Population figures for the Middle Ages are not available. According to the so-called 1609 Konker Protokolle (Konken Protocols), there were 11 families living in Etschberg in that year, with 48 inhabitants, among them 22 married people, one widow, 22 children, a manservant and two maidservants. Among these families, one man exercised the function of censor, and two men were butchers by trade. There was only one farmer, but there were also one blacksmith, two bricklayers, one coppersmith, one gardener, one shoemaker and one knacker. Thus, even before the Thirty Years' War, agriculture was not pronounced in Etschberg, although it was certain that, through the one farmer that they had, all families worked at farming as a secondary occupation. After the Thirty Years' War, there were newcomers to the village, who came to replace those lost in the war. Nevertheless, there were still only 25 people living in the village by 1675 (27 years after the war had ended). It is worth noting, though, that during the 17th century, 25 families emigrated to various countries. During the great population growth in the 18th century, during which hardly any emigration was recorded, Etschberg grew into one of the biggest villages around Kusel. The industrial village of Rammelsbach was the only one that saw greater growth in its population figures. It must be borne in mind that even as early as the 18th century, only a small share of the inhabitants could earn their livelihood at farming. Etschberg was developing into a workers’ village, and beginning in the 19th century, it was becoming a centre of the Wandermusikantentum, the industry of travelling musicians. This influenced the whole municipality, with the musicians’ urbane manner serving as a model to the farming and working-class youth. In the time before the Second World War, the travelling musician industry came to an end. Today, Etschberg is mainly a community for people who must seek their livelihoods outside the village. Population growth is nowadays not as strong as it was in bygone days, but at least the figures are not shrinking, as they are all too swiftly elsewhere in the district.

Stored items from a collection:
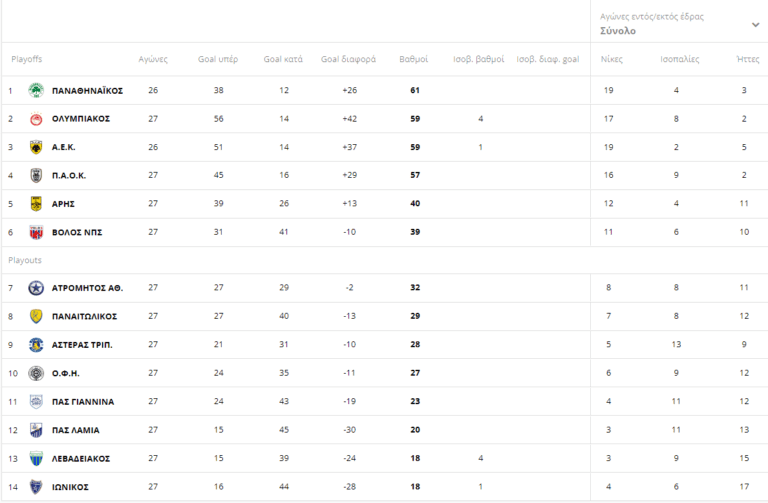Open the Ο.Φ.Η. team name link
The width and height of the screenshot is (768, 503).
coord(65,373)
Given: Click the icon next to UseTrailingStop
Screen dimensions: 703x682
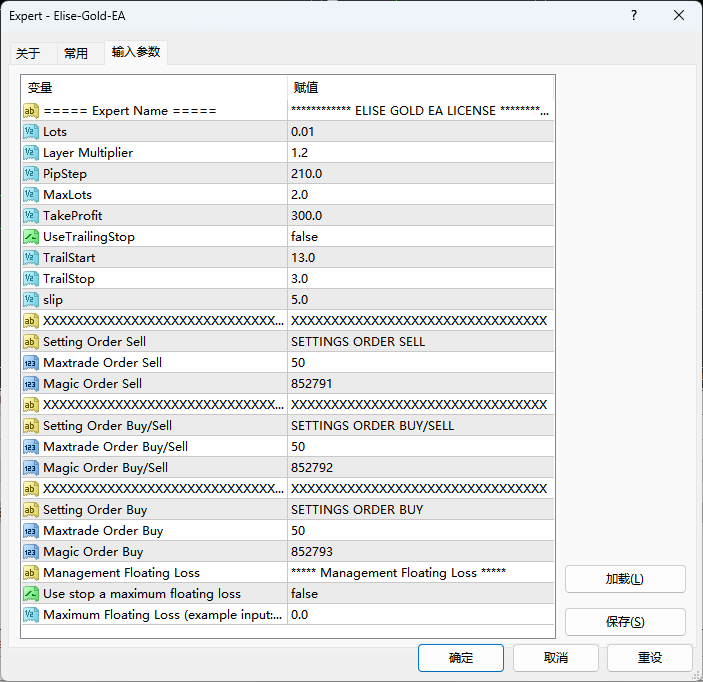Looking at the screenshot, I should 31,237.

PARTS OF THE EXERCISE:
**A)** According to the Etschberg passage, why did newcomers settle in the village after the Thirty Years' War? Answer in one to three sentences.
**B)** Transcribe all of the entries, leaving out the pictures.

RESPONSES BY TASK:
**A)** Newcomers came to the village after the Thirty Years' War to replace the people who had been lost in the war.

**B)**
Open the Ο.Φ.Η. team name link
The width and height of the screenshot is (768, 503).
coord(65,373)
Given: Click the icon next to UseTrailingStop
Screen dimensions: 703x682
Looking at the screenshot, I should 31,237.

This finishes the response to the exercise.